The exhibition Présences brings together a series of self portraits, portraits and busts of the emblematic artists of the gallery: Jean Dubuffet, Maria Helena Vieira da Silva, Arpad Szenes, Fermín Aguayo, Miodrag Dado, Gérard Fromanger, Louis Le Brocquy and Miguel Branco, alongside rarely seen works of Eugène Dodeigne, Antonio Segui, Magdalena Abakanowicz, and Gérard Barthélémy.
From the beginning, with Miguel Branco‘s Monk, which deploys its interiority, to Eugène Dodeigne‘s 1950s stone sculpture at the back of the room, which delivers its energy and tension toward the exterior, the gallery offers various confrontations. En Chine, à Lo Yang by Gérard Fromanger testifies to the openness of both the artist and the gallery towards Asian culture, and espouses the opposite point of view from Fermín Aguayo’s Velasquez, of which one can say that it “informs the space of its presence”.

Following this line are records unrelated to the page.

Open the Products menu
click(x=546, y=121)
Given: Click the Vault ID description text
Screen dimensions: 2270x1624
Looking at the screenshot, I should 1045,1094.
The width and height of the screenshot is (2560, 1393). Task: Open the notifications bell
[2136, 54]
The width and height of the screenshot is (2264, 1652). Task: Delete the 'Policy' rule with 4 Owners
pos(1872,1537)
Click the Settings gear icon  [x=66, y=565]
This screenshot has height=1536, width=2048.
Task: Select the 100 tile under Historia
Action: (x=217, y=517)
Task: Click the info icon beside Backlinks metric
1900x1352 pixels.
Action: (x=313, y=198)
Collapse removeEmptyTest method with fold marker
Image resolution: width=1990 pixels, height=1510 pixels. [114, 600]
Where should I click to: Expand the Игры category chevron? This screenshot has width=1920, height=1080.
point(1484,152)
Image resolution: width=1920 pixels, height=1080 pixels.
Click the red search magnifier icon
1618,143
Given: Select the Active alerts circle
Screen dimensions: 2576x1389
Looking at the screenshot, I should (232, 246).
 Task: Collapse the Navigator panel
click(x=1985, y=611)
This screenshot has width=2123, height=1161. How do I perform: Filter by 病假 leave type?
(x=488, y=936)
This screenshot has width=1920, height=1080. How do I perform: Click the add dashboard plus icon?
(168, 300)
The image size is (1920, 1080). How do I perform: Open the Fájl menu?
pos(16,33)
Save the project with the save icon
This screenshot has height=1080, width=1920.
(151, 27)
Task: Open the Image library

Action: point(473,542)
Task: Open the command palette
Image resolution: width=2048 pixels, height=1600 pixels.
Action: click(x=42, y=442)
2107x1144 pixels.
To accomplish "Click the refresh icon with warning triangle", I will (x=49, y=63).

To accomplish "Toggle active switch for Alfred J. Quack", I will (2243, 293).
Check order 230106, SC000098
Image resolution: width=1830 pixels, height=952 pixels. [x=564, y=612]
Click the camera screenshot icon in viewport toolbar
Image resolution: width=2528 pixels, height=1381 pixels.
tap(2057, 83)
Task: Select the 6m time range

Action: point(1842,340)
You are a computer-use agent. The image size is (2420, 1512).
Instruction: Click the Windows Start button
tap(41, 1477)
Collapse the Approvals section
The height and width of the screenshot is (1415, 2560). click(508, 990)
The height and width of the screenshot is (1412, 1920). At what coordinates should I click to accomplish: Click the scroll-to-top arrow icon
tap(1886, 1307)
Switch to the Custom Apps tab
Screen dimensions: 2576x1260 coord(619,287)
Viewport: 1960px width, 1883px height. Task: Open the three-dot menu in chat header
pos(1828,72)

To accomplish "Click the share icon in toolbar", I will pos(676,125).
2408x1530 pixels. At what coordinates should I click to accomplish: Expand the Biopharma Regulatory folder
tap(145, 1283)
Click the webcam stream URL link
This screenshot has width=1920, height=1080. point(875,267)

The expressive intensity of the works of Louis Le Brocquy, in the face of the chiaroscuro of the Spanish artist’s Personnage dans l’ombre, works with Jean Dubuffet’s severe, circumscribed characters. Those appear to differentiate themselves from Gérard Barthélémy‘s very free Nu dans l’atelier, watched with delight by Antonio Seguí’s Don Christian. The oils of the young Vieira da Silva and Arpad Szenes, dating to their encounter with Jeanne Bucher, surround the ensemble. The works shown in the Marais and Saint-Germain galleries incarnate the spirit of the gallery and of the artists it has supported since 1925, presences not only beneficial but indispensable, omni-presences.